150. La piedad. Félix Hormiga

LA PIEDAD

Félix Hormiga 

  –Madre, dijo con la voz apagada, triste pero sin dolor, al contrario, con un gozo que hasta en la noche más oscura ofrecía donde asirse.

Las palabras rotas, cada sonido un brote de sangre. Un temblor casi sin pálpito.

La madre lo acuna contra su regazo. Le habla desde la tristeza, con un gesto que recoge en su rostro un dolor insondable.

Él, logos hecho carne dolorida, íbase en barrancos y ríos desde las hendidas heridas del flagelo y las espinas que laceraban sus sienes, corona del carnero de Abraham, en su trampa del zarzal hirientes (Gen. 22:13).

Y ahora, Él, mientras gira la cabeza hacia su madre mortal, comedora de trigo, apoya su espalda dolorida contra su regazo buscando una brizna de amor entre la epifanía del dolor. Y ella, madre, le entrega su dolor en campos sembrados de sosiego, porque el llanto se ha  evaporado y solo queda el gesto profundo de un grito que no sale de su cuerpo.

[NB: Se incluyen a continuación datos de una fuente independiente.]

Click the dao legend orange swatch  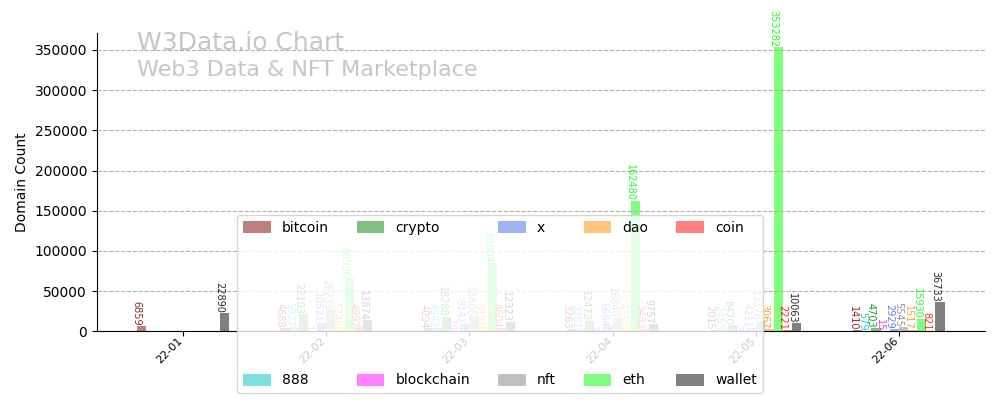(x=598, y=227)
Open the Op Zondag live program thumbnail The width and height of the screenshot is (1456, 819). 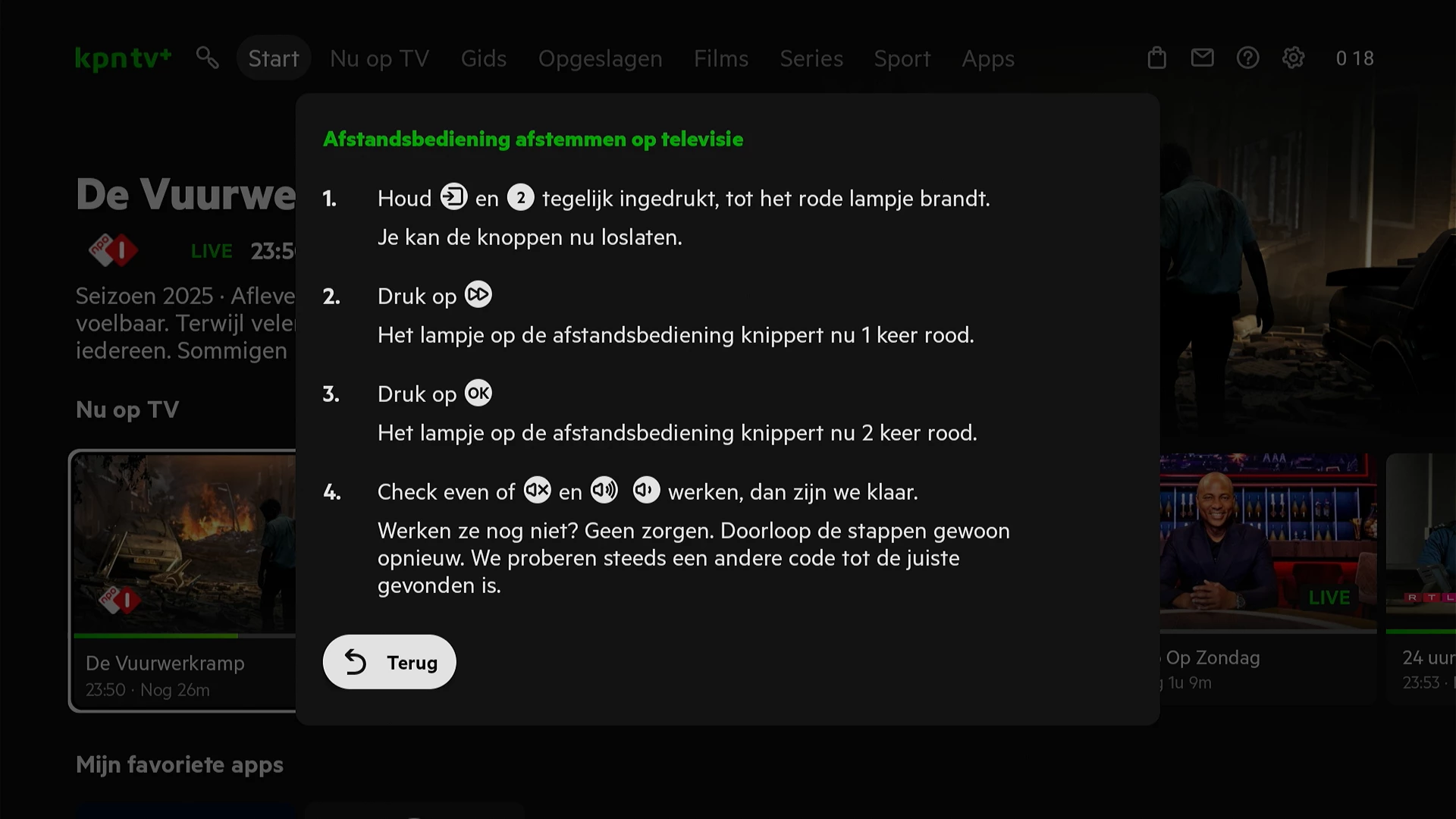pyautogui.click(x=1268, y=542)
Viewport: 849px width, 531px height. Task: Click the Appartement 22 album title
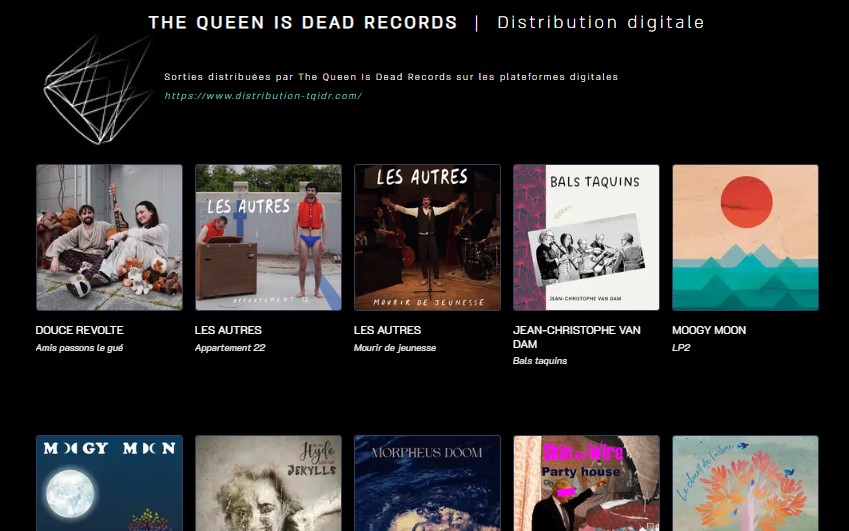click(230, 348)
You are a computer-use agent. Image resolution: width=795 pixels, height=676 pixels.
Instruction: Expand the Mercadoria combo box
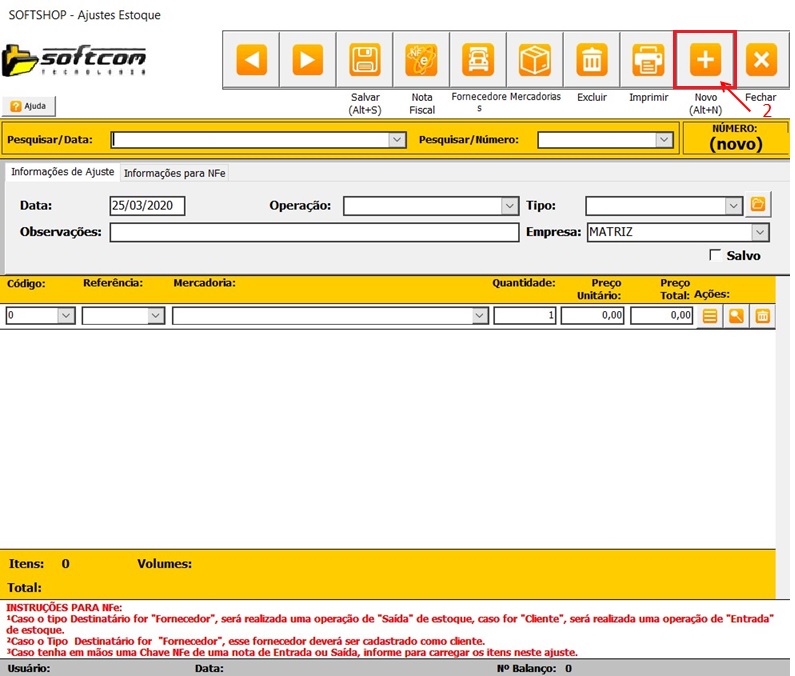[x=479, y=316]
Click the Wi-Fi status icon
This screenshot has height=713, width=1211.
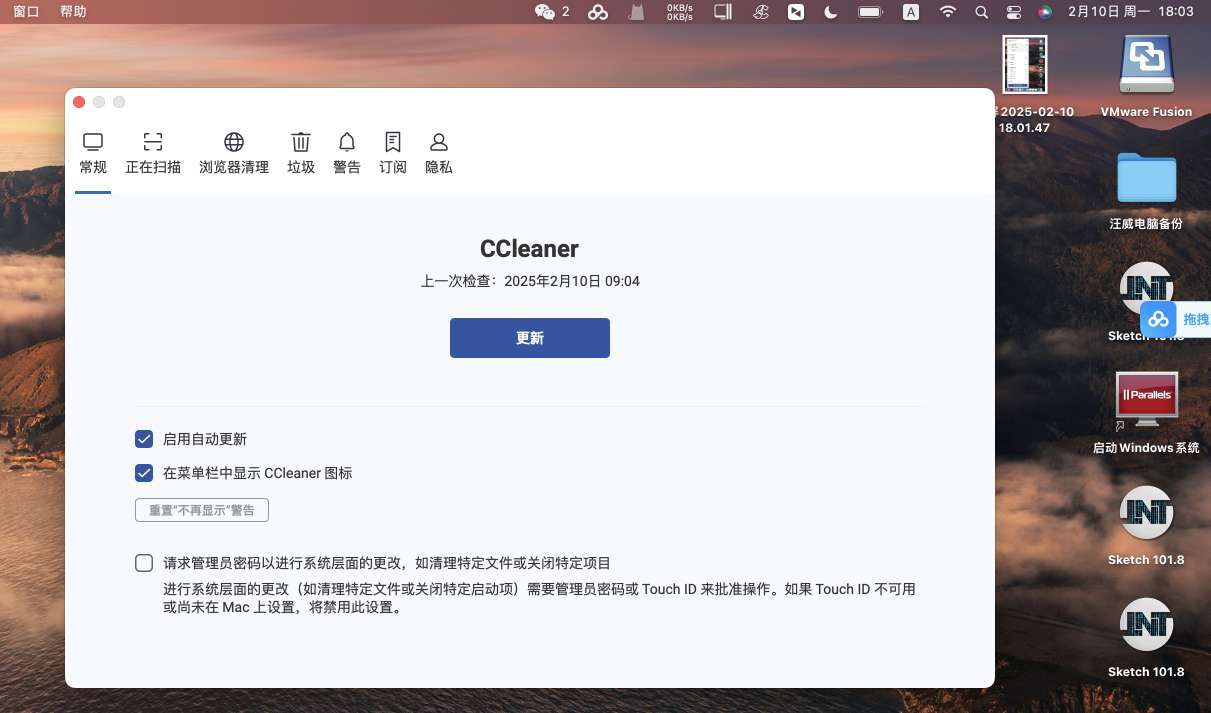[x=947, y=12]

Bajado del instrumento de muerte, lo ha dejado Antonio en un suelo sin hacer…

A la madre aún sin ultimar, su rostro viéndolo todo, como quien tiene todos los mundos atados a un eclipse que despertará a la luz…

Es tarde, Antonio está cansado, agotado del dolor que ha ido naciendo de sus pinceles. Hora de parar, mañana será otro día, tiene muy claro como quedará al final. Es su tributo a la más alta esencia del dolor.

Se levanta, camina y todo se vuelve oscuro, pero pronto se ilumina la costa, como en un sueño, las olas que vienen de tan lejos a besar las orillas de la isla, y traen sones de canciones; un artilugio simple de maderos se alza enlazado de liñas donde cuelgan luminosas jareas, marcada su carne con lañados surcos. Una bóveda de luz azulina es ahora su mirada, allí está todo cuanto ha brotado de sus manos y de su afán por dejar huellas de su tierra, de sus gentes, de sus creencias, de la sed, de la lluvia, de la luz, de la oscuridad. Palabras hechas  arte, arte hecho vida. Se quedó jugando entre huertas, camellos, gallos, peces y olas, barajas, curanderas y brujas hechizantes, creencias y ritos del mundo antiguo. Una riada de magia ocupa cada rincón de su piel, cada mirada a su mundo.  

La Piedad se ha quedado en un tránsito de amor. No hay dolor en lo no terminado, por el contrario, hay un enorme espacio para la esperanza.